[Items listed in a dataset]
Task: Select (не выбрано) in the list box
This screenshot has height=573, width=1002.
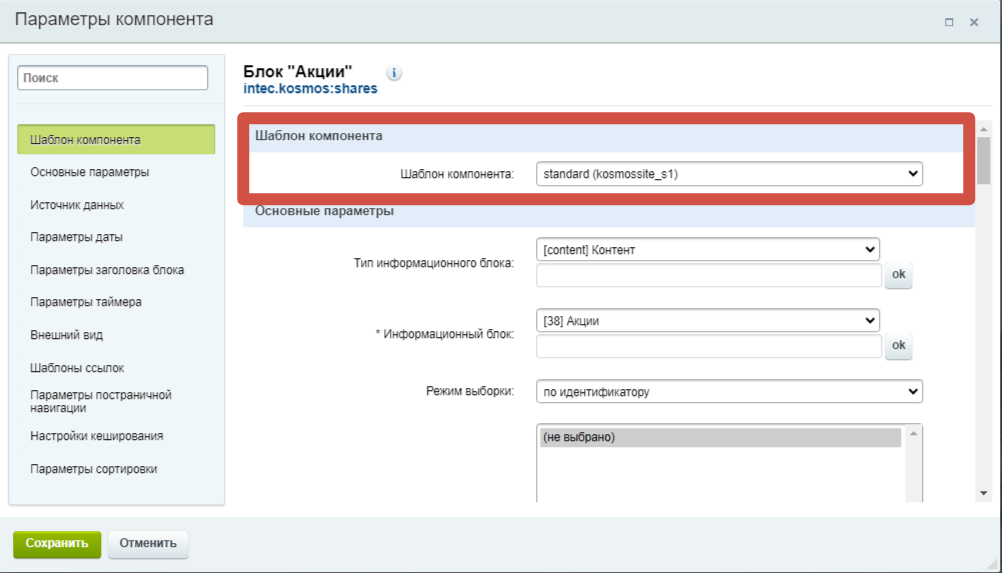Action: click(720, 438)
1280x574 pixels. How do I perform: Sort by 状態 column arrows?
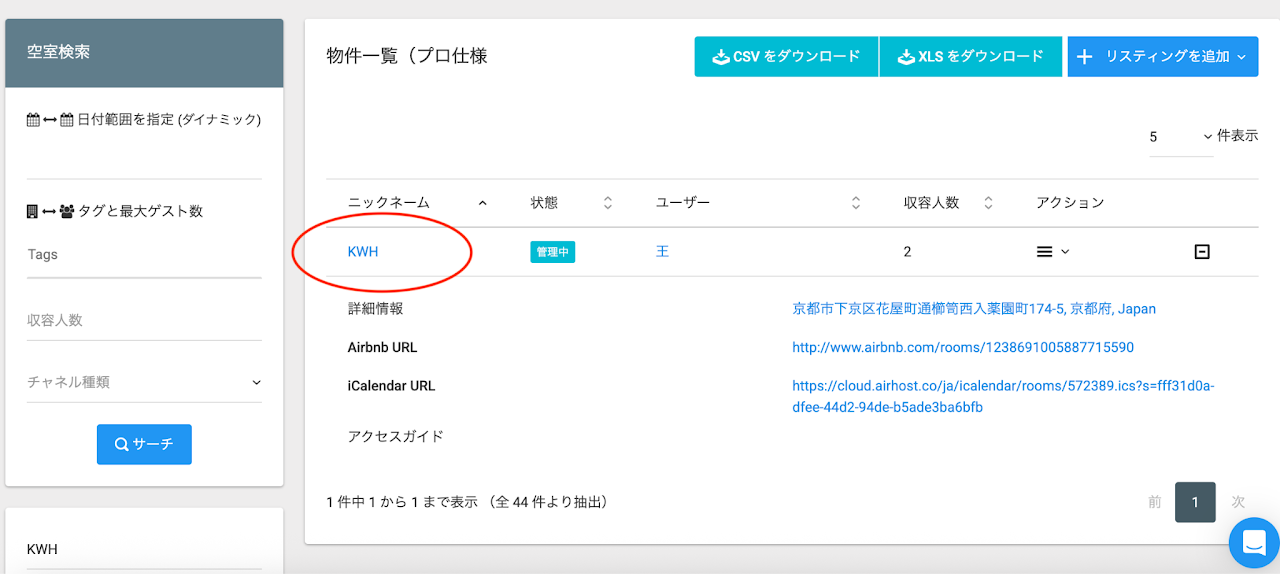pos(607,203)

=== Goal of the exercise ===
Both ends included, copy the lines from the one holding "This screenshot has height=573, width=1002." to the last line of the entries exactly, with all pictures left out.

=== Exercise response ===
This screenshot has height=573, width=1002.
Action: click(720, 438)
1280x574 pixels. How do I perform: Sort by 状態 column arrows?
pos(607,203)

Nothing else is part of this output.